Si lo pienso bien, hay cosas que, aunque sea la primera vez que las veo, yo ya sé lo que son, o lo que no son. Como si alguien me lo hubiera contado hace mucho tiempo sin yo darme cuenta. Porque, por ejemplo, hoy he visto unos hongos enormes y blancos entre la hierba y yo sé ya, porque sí, que no son comida. Por eso paso de ellos y sigo rebuscando a ver si encuentro un cachito de pan que alguien se haya dejado caer o que hayan puesto para los pájaros. ¡Al pan qué más le da que se lo coma un pájaro o que me lo zampe yo…! A mamá es a la que no le da lo mismo, a juzgar por cómo me riñe cuando cojo comida del suelo. Que un día la voy a morder sin querer y vamos a tener un disgusto, que me mete los dedos en la boca para sacarme lo que estoy comiendo, y yo no soy capaz de abrirla y tragar a la vez.

Diario de Pepín. Día 81

Algunos días no tengo fuerzas para cenar. Llego tan reventado del parque que solo quiero sofá; bebo unos tragos inmensos de agua, espero a que mamá me quite el arnés y me limpie las patitas y me enrosco en el sofá esperando a que ella se siente conmigo después de cenar. Y es que, en el parque, corro sin conocimiento. Corro detrás de alguno de mis amigos como si tuviéramos que dar la vuelta al mundo en una tarde, o delante, como si huyera de un fuego. El caso es correr como corren las liebres escapando de un galgo, porque también hay galgos en el parque, y también corro delante o detrás de ellos; ¡cómo no voy a cansarme!  
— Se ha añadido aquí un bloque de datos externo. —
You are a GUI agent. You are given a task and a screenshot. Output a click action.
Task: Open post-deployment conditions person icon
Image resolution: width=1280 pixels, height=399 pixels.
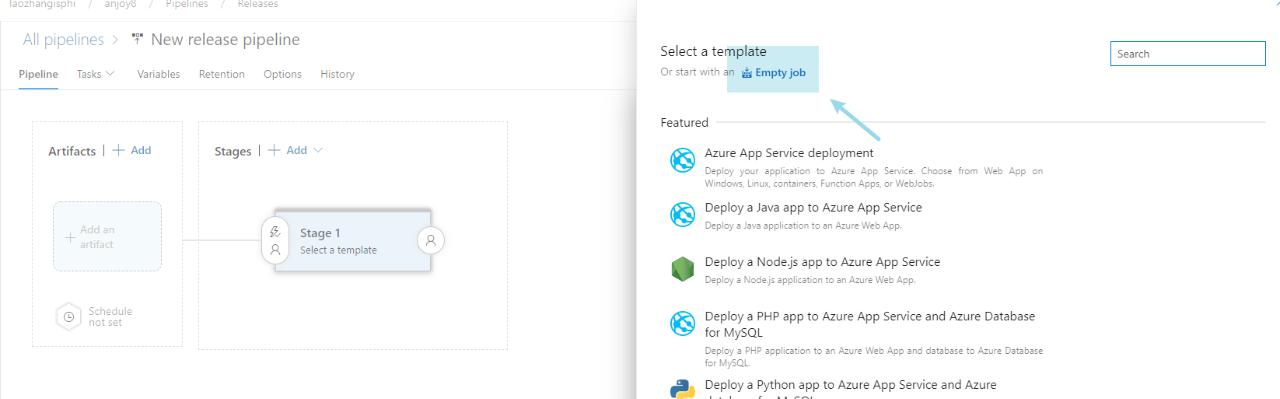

Yo creo que en este mundo debe haber varios modelos de felicidad. Una de las mejores es saber que está mamá, y que me quiere tanto que nunca va a abandonarme, y estar con ella es una de las cosas más bonitas que pueden pasarme; y otra diferente  es correr y correr y correr como si no hubiera un mañana. Esta felicidad también es muy buena, pero es mucho más cansada.